■ **PROBLEM STATEMENT**: Lay out the items from the line containing "This screenshot has height=179, width=234." up to and including the line containing "click(71, 982)" as a Markdown table with the columns No. and Line, numbering each row and omitting blank lines.

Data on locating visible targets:
+ + + +

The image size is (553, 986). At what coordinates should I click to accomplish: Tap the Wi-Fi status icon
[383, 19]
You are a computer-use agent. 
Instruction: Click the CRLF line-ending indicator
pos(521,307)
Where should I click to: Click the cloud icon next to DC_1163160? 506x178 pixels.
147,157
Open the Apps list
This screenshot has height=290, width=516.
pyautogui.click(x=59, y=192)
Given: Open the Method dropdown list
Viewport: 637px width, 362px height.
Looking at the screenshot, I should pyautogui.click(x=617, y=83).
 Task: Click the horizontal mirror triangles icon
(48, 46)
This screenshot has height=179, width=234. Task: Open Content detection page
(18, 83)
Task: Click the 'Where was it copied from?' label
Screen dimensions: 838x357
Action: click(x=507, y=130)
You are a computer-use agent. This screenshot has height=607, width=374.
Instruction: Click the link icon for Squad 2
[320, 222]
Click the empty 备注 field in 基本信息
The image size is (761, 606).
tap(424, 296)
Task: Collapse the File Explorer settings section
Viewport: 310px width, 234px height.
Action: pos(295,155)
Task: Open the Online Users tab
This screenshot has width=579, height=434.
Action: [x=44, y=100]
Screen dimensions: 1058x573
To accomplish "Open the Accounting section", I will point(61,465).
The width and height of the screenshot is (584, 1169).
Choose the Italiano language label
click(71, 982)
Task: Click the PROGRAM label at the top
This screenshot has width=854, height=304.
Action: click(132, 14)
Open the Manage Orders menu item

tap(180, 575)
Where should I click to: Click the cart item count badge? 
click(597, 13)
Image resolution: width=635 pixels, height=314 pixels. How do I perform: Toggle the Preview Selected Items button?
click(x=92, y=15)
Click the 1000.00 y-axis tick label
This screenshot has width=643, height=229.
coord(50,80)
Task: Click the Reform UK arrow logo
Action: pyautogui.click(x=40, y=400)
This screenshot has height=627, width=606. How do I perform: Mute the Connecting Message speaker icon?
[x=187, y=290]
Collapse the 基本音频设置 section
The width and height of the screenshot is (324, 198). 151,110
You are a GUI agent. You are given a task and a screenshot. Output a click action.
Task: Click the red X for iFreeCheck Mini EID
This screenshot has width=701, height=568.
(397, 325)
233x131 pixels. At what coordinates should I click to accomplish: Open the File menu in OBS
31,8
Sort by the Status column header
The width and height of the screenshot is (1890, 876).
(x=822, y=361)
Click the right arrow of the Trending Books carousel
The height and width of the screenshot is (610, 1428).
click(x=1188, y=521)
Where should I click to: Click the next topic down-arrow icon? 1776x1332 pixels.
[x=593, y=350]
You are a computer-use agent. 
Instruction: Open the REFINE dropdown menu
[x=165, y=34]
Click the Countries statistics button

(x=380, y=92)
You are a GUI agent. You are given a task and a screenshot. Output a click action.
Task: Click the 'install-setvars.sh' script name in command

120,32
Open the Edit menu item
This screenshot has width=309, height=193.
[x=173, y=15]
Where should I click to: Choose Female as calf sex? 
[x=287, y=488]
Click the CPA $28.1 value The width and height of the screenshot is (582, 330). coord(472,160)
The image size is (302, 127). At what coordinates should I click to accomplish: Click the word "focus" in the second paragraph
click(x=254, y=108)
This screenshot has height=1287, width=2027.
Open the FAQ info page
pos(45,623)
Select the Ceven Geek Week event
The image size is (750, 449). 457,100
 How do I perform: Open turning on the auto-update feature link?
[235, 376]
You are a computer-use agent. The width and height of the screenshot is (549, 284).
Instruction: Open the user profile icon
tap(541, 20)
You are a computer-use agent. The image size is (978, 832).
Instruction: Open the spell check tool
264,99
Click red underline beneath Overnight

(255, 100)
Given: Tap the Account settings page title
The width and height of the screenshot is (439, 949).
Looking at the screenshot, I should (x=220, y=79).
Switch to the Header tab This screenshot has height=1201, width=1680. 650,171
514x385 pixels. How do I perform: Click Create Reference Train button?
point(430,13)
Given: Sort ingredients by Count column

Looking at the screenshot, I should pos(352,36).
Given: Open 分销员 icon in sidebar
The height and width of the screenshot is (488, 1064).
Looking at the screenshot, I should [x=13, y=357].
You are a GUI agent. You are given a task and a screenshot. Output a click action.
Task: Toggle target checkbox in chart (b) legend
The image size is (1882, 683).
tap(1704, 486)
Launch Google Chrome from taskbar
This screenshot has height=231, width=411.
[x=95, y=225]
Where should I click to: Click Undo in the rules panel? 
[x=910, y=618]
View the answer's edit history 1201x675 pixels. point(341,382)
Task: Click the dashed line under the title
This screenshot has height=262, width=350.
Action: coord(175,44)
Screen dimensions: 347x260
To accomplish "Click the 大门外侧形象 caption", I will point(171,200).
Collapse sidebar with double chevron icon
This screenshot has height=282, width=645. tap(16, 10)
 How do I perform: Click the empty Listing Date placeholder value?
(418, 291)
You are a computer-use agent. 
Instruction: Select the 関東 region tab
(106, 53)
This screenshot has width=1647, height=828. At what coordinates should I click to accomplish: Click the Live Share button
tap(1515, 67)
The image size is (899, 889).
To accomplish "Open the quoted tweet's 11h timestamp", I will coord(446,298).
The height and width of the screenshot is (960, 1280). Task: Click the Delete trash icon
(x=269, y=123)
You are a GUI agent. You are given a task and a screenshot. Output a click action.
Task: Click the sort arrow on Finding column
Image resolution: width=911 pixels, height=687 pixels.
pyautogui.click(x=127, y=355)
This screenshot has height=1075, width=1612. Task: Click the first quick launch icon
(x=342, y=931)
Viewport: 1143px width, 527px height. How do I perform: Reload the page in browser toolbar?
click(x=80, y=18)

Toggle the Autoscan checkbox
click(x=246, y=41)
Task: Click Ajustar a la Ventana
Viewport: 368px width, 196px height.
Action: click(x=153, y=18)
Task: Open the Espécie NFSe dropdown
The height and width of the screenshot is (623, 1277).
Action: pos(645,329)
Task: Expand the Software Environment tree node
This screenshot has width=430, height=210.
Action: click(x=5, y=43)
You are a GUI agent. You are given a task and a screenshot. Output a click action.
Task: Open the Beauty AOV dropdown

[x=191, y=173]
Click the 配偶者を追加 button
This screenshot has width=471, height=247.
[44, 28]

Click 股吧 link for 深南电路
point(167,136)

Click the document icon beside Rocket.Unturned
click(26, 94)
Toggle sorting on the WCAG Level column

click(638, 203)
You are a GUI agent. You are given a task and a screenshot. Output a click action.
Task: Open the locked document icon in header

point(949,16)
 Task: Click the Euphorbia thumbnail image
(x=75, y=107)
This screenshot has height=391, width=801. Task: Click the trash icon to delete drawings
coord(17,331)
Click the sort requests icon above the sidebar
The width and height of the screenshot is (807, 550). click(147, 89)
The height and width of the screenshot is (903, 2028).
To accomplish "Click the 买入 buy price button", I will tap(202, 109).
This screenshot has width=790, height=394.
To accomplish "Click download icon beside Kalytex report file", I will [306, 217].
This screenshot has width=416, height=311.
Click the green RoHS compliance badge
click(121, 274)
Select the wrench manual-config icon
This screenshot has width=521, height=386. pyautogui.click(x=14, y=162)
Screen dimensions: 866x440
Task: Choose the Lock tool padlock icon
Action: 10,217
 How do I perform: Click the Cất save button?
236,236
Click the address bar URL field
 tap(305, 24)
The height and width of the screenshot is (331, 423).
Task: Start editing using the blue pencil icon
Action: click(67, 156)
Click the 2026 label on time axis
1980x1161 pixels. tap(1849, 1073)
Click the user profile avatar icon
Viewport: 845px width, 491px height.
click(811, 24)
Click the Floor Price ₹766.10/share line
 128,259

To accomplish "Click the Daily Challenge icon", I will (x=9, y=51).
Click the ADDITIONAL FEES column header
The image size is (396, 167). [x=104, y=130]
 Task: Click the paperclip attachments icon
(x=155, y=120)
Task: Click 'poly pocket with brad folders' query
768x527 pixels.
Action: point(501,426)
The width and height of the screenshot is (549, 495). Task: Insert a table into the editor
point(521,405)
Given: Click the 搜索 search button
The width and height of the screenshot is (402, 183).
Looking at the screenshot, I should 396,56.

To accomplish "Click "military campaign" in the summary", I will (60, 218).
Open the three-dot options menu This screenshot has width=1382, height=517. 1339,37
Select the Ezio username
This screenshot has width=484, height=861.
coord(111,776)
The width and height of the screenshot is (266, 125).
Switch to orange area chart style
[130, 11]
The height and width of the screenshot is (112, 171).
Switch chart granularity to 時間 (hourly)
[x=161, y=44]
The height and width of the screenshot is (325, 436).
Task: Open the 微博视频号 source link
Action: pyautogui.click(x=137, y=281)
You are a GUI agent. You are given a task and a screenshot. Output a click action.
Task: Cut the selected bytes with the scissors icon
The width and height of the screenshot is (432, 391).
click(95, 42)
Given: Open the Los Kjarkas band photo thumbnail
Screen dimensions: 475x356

+ + + +

■ **FINISHED TASK**:
| No. | Line |
|---|---|
| 1 | This screenshot has height=179, width=234. Task: Open Content detection page |
| 2 | (18, 83) |
| 3 | Task: Click the 'Where was it copied from?' label |
| 4 | Screen dimensions: 838x357 |
| 5 | Action: click(x=507, y=130) |
| 6 | You are a computer-use agent. This screenshot has height=607, width=374. |
| 7 | Instruction: Click the link icon for Squad 2 |
| 8 | [320, 222] |
| 9 | Click the empty 备注 field in 基本信息 |
| 10 | The image size is (761, 606). |
| 11 | tap(424, 296) |
| 12 | Task: Collapse the File Explorer settings section |
| 13 | Viewport: 310px width, 234px height. |
| 14 | Action: pos(295,155) |
| 15 | Task: Open the Online Users tab |
| 16 | This screenshot has width=579, height=434. |
| 17 | Action: [x=44, y=100] |
| 18 | Screen dimensions: 1058x573 |
| 19 | To accomplish "Open the Accounting section", I will point(61,465). |
| 20 | The width and height of the screenshot is (584, 1169). |
| 21 | Choose the Italiano language label |
| 22 | click(71, 982) |